Limiting factors in Escherichia coli fed-batch production of recombinant proteins

Abstract

Fed-batch production of recombinant beta-galactosidase in E. coli was studied with respect to the specific growth rate at induction. The cultivations were designed to induce protein production by IPTG at a glucose feed rate corresponding to high mu = 0.5 h(-1)) or low (mu = 0.1 h(-1)) specific growth rate. Protein production rate was approximately 100% higher at the higher specific growth rate, resulting in the accumulation of beta-galactosidase up to 30% of the total cell protein. Transcription analysis showed that beta-galactosidase-specific messenger RNA was immediately formed after induction (<5 min), but the amount was the same in both cases and was thus not the initial limiting factor. The content of ribosomes, as represented by rRNA, rapidly decreased with specific growth rate from a relative level of 100%, at the high specific growth rate, to 20% at the low specific growth rate. At high specific growth rate, ribosomes were additionally degraded upon induction due to the high production level. Translation therefore seemed to be the initial limiting factor of the protein synthesis capacity. The alarmone guanosine tetraphosphate increased at both high and low feed level inductions, indicating an induction-forced starvation of charged tRNA and/or glucose.
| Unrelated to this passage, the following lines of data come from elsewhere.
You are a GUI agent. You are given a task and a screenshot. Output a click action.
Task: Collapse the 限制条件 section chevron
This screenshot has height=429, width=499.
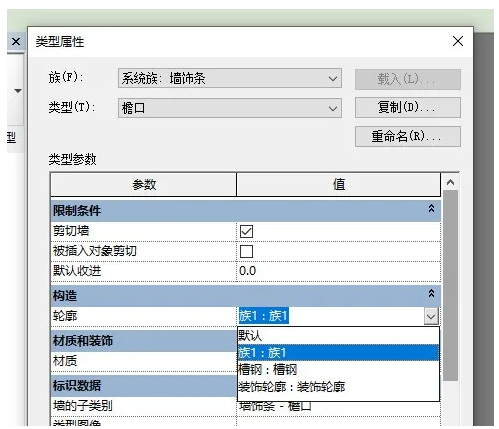tap(431, 209)
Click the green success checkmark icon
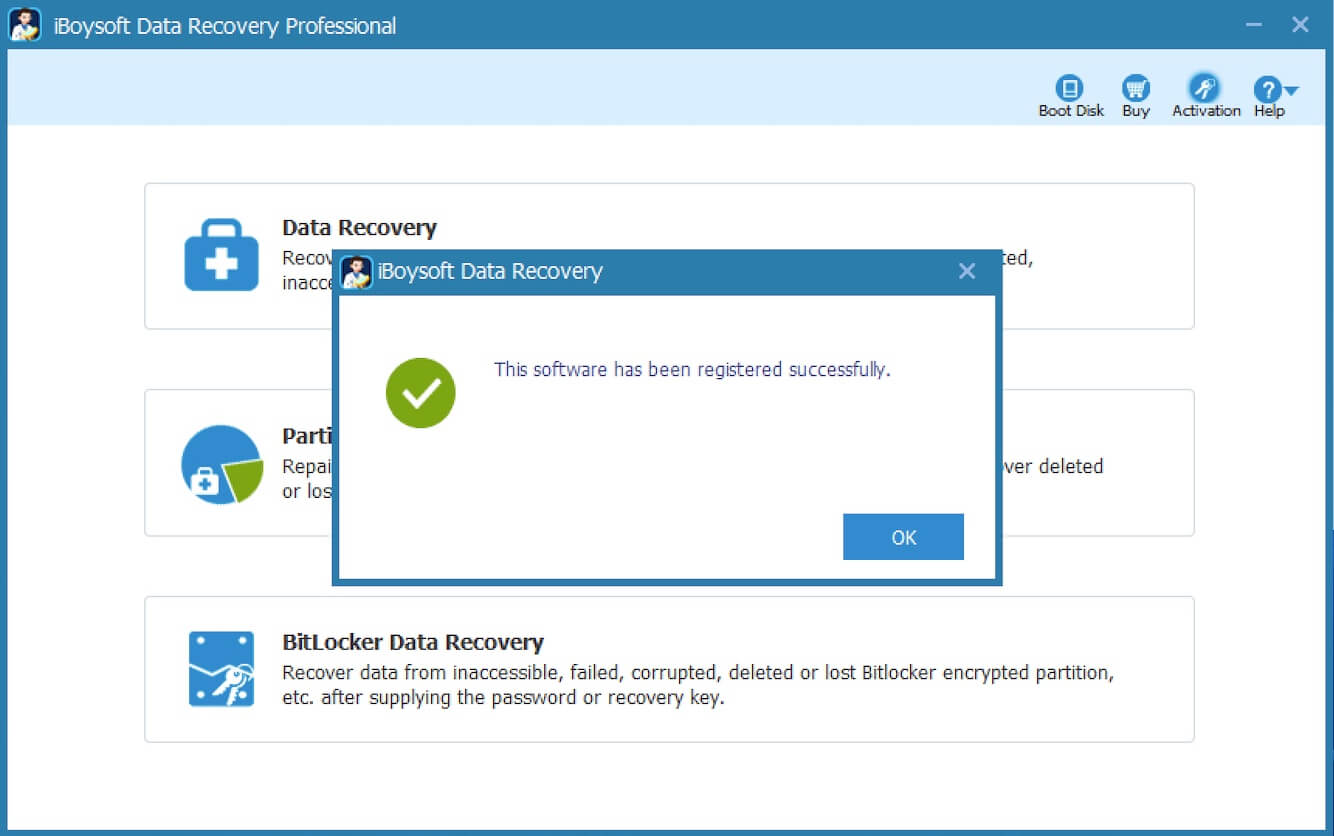Screen dimensions: 1334x836 coord(420,392)
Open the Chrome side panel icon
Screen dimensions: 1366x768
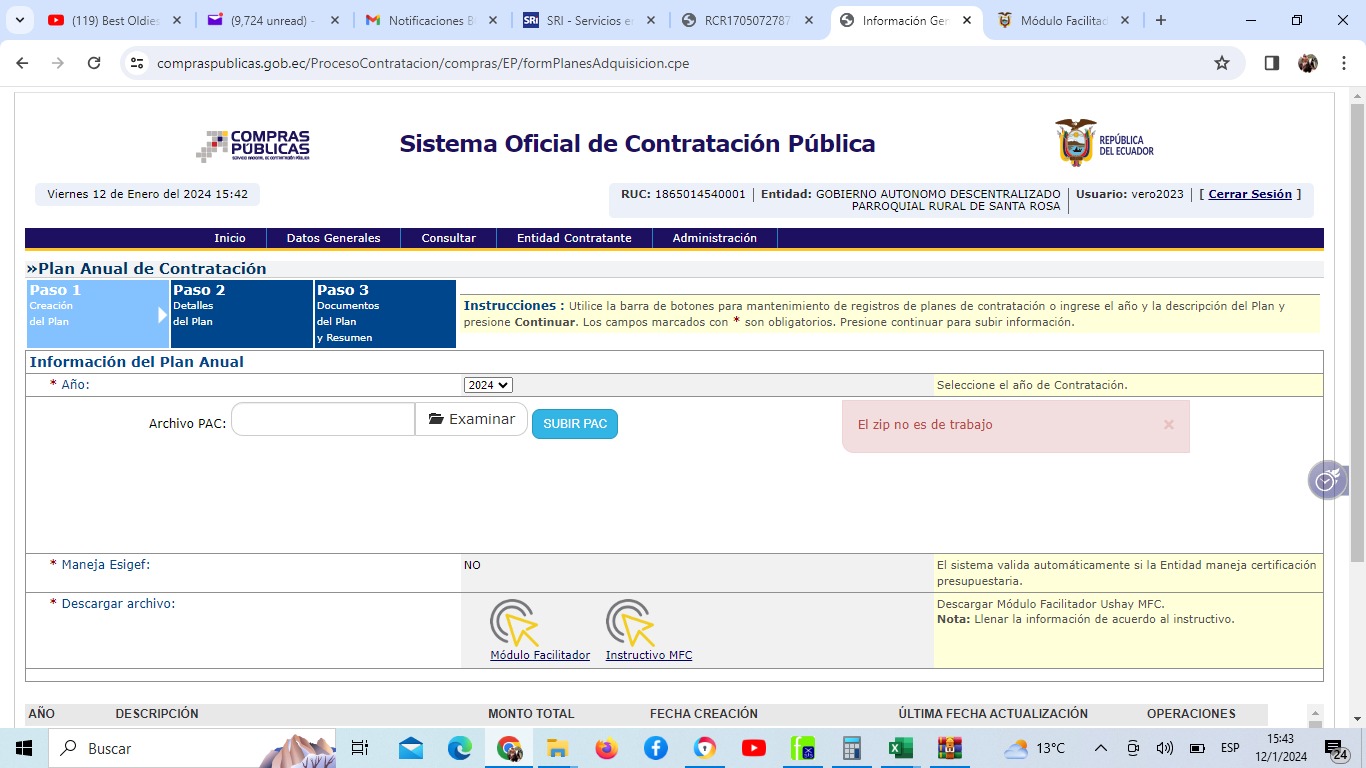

The altered physiological status was also detected by the formation of acetic acid. However, the higher production rate resulted in high-level accumulation of acetic acid, which was absent at low feed rate production. Acetic acid production is thus coupled to the high product formation rate and is proposed to be due either to a precursor drain of Krebs cycle intermediates and a time lag before induction of the glyoxalate shunt, or to single amino acid overflow, since the model product is relatively poor in glycin and alanin. In conclusion, it is proposed that production at high specific growth rate becomes precursor-limited, while production at low specific growth rate is carbon- and/or energy-limited.